Trans World Airlines Flight 800 crashed minutes after takeoff from New York's John F. Kennedy International Airport after a spark ignited vapors in a fuel tank in the center of the Boeing 747's wing. Officials never pinpointed the source of the spark but suspected a short circuit transferred excess voltage into the tank.
For The Record
Los Angeles Times Wednesday July 19, 2006 Home Edition Main News Part A Page 2 National Desk 1 inches; 39 words Type of Material: Correction
TWA crash: A story Monday in Section A on the 10-year anniversary of the crash of Trans World Airlines Flight 800 erroneously said that oxygen is flammable. Oxygen is required for combustion but is not itself generally considered flammable.
The July 17, 1996, accident prompted one of the most expensive and far-reaching investigations in aviation history and changed the way airplanes' fuel and wiring systems are designed, operated and maintained.
To rule out terrorism and determine the cause of the crash, officials recovered 98% of the plane from the ocean floor and painstakingly pieced it back together.
But 10 years later, safety experts are frustrated that the primary cause of the accident -- the flammability of fuel tanks -- has not been fixed.

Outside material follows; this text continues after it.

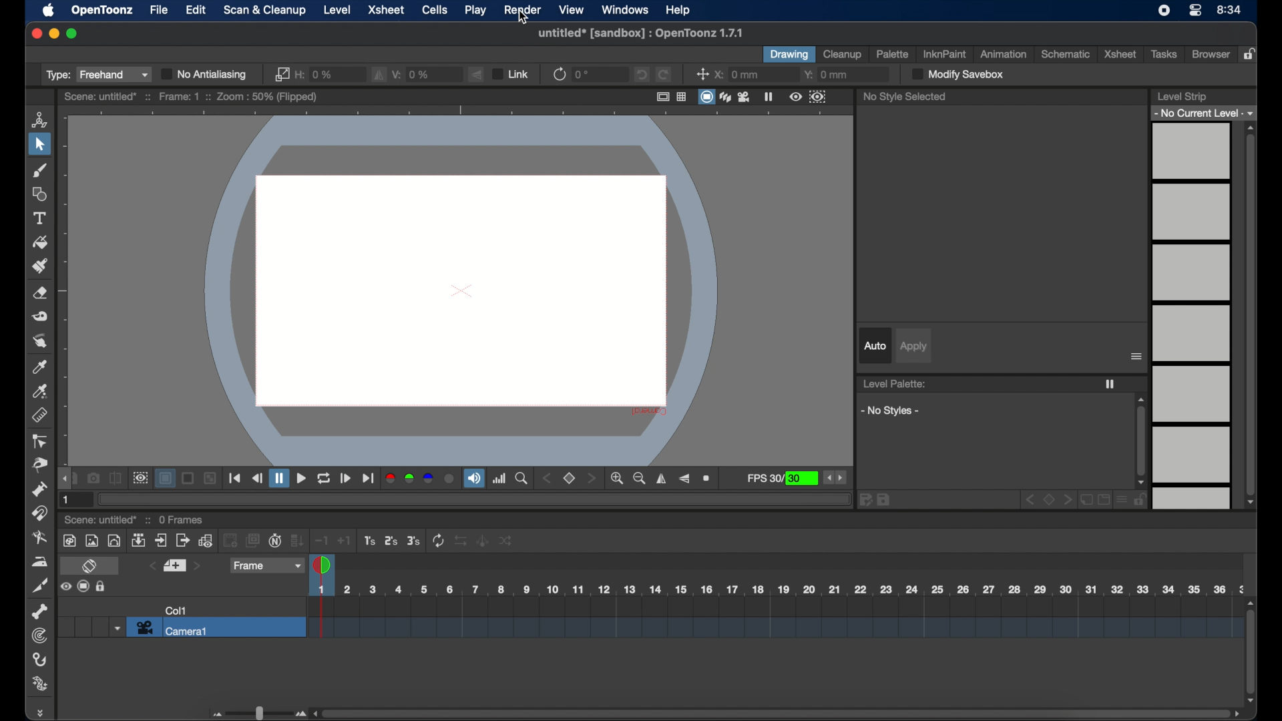 Image resolution: width=1282 pixels, height=721 pixels. What do you see at coordinates (65, 479) in the screenshot?
I see `draghandle` at bounding box center [65, 479].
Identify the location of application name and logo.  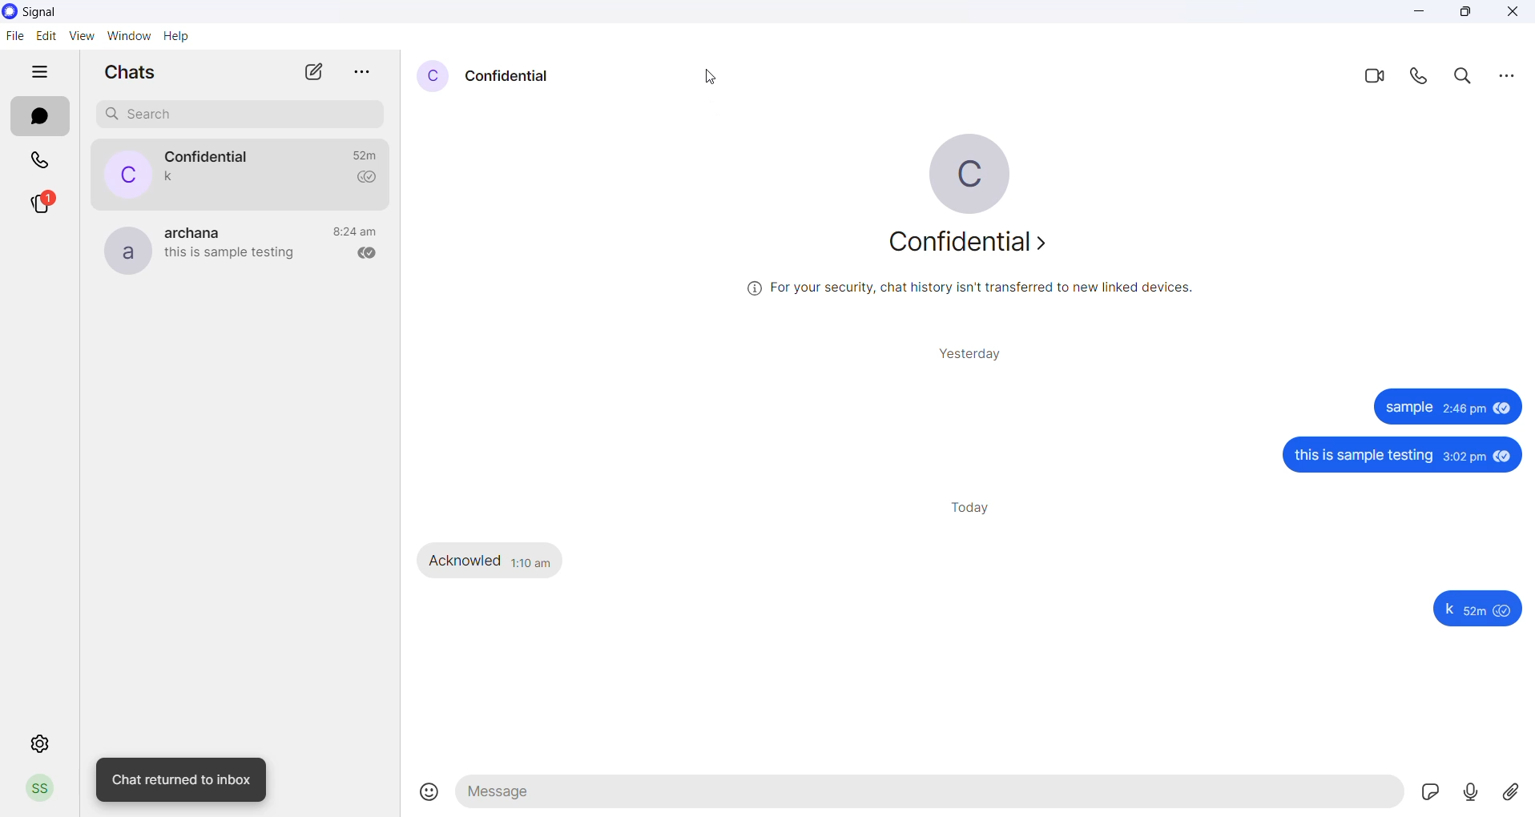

The Federal Aviation Administration says the problem must be solved to save lives. The airline industry, and airplane manufacturer Airbus, disagree, arguing that dozens of retrofits since 1996 adequately limit the risk of future explosions.
The FAA concluded last year that if additional steps weren't taken to modify fuel tanks perched just a few feet beneath passengers on thousands of aircraft, nine jets would "likely be destroyed by a fuel tank explosion in the next 50 years."
In November, the agency proposed a system that would pump nitrogen into center fuel tanks to replace oxygen, which is flammable. The measure, which the FAA says would cost up to $225,000 per plane to install, would affect 3,800 aircraft with center fuel tanks -- about half of today's fleet.
The nation's airlines call the system redundant, saying they have spent $1 billion since 1996 to comply with new FAA rules seeking to limit hundreds of vapor ignition sources that might blow up fuel tanks. And system installation and maintenance would exceed the FAA's upper estimate, costing an average of $420,000 per plane, the airlines say.
The dispute underscores increasing tensions between cash-strapped carriers and safety regulators.